From June 2018, all new homes in Singapore will have to be installed with smoke detectors due to a recent rise in the number of residential fire-related injuries. As this is likely to cause an increase in the number of false alarms, the Singapore Civil Defence Force (SCDF) partnered the EEE to develop a system that can determine if a fire has actually broken out in the home.
Most home fire alarm devices have a sensing chamber containing a beam of light, and are triggered when enough smoke enters the chamber to obstruct the light beam. Smoke, however, can come from dangerous fires or from more innocuous activities such as cooking, cigarette-smoking or incense-burning; the alarm devices cannot tell the difference.
The EEE system involves installing additional sensors in the home to detect motion, gas particles, sound, temperature and humidity. The data from these sensors is then fed into a computer algorithm that will determine the likely cause when the fire alarm is triggered, and alert relevant parties such as the SCDF via text message or a mobile app if it is a false alarm.
Professor Gan Woon Seng from the EEE, the project’s principal investigator, noted: “Once new homes are mandated to have home fire alarm devices, the number of false alarms will go up, and this could have a significant impact on the SCDF’s resources. Our invention can help the SCDF to understand and prioritise the alarms to get help to people who need it.”

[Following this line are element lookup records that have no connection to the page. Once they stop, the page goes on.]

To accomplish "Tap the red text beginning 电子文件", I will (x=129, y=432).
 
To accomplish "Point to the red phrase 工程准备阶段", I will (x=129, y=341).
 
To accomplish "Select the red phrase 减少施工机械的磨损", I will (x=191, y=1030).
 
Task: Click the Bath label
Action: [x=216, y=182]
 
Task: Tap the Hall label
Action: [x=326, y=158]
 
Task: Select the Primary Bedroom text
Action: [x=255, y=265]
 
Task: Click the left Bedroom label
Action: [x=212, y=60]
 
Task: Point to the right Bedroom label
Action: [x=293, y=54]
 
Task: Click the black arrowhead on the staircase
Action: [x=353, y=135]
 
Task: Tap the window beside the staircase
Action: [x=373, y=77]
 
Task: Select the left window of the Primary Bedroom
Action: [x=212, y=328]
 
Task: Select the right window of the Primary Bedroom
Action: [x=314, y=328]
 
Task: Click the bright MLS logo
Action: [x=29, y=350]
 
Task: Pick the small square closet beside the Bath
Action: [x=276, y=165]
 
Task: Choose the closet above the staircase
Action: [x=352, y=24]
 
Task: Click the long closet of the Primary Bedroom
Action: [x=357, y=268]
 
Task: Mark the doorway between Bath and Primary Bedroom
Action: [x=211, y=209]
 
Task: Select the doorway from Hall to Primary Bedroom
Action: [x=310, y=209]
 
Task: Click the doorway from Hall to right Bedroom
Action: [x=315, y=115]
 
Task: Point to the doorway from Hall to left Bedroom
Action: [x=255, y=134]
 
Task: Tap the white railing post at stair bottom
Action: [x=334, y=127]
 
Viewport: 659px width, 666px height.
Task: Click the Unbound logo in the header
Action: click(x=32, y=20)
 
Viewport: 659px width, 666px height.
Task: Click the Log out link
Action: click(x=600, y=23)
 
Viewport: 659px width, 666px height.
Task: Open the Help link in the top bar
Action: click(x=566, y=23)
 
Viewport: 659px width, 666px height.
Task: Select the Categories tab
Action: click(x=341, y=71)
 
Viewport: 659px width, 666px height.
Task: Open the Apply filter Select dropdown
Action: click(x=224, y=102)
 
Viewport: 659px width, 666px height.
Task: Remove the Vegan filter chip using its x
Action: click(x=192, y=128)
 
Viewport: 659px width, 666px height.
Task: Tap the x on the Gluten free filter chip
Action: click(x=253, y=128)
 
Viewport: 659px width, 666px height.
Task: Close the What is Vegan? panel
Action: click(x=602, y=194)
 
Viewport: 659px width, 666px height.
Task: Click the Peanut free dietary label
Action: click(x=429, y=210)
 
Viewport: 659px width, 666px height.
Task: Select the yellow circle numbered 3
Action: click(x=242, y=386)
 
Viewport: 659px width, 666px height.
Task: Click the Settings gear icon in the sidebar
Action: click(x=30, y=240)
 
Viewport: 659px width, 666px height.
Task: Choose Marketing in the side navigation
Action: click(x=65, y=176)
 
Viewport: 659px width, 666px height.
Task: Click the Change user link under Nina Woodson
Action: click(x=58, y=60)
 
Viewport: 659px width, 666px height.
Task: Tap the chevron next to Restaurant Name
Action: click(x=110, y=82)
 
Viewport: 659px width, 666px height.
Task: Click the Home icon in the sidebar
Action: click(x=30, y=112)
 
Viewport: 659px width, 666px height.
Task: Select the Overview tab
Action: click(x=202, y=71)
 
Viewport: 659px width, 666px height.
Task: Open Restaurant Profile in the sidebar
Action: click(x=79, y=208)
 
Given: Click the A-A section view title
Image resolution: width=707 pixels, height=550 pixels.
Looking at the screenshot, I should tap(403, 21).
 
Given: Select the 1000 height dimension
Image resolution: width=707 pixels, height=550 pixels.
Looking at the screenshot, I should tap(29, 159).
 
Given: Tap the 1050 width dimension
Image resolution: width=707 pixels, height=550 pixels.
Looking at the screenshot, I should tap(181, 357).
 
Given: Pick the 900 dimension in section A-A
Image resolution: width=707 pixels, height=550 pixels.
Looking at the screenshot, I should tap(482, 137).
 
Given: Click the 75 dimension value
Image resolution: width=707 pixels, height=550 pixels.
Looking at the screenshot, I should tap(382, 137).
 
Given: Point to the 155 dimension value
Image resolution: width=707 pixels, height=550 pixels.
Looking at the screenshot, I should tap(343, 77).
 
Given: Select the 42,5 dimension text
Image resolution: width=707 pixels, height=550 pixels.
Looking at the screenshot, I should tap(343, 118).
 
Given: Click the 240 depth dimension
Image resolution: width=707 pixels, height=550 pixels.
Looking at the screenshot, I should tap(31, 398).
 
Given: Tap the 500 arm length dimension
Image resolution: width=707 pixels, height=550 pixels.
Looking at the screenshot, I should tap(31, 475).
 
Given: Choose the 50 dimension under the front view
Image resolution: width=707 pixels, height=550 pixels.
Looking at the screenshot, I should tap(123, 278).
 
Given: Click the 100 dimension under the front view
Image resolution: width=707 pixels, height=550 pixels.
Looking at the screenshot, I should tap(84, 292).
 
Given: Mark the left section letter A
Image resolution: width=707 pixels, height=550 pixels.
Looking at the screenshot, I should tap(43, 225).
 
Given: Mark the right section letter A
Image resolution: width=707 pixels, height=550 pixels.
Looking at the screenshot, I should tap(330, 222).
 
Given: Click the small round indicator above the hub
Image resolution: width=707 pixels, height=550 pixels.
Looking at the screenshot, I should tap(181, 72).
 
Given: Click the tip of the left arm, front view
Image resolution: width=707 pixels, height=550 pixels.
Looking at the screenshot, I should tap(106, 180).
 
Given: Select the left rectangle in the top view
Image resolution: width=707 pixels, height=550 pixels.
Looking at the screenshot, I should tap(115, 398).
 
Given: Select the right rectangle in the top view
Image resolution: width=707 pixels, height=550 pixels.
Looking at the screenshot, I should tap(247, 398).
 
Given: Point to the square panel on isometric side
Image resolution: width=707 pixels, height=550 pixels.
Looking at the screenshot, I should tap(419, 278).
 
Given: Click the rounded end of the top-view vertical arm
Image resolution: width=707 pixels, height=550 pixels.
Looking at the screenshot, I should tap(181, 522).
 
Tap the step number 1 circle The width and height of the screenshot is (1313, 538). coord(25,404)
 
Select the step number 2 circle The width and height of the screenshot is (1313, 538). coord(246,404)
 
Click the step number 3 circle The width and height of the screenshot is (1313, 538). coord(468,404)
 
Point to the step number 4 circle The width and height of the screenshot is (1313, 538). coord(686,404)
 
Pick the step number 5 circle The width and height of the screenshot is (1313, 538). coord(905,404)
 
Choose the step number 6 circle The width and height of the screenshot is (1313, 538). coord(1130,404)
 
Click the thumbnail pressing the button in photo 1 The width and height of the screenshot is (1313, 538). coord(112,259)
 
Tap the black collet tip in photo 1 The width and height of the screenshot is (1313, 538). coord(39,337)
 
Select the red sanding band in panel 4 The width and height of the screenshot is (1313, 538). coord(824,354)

Prof Gan, who is the ex-director of EEE’s Centre for Infocomm Technology INFINITUS (currently known as CISS), which focuses on information and communication engineering, including communication and network systems, data analytics and cyber security, added that the system could be especially helpful for the elderly who live alone.
“The elderly might not know how to reset the alarm or ask for help to do so after it goes off due to a false alarm. Our invention, by alerting the authorities to false alarms, can be one way to help them,” he said.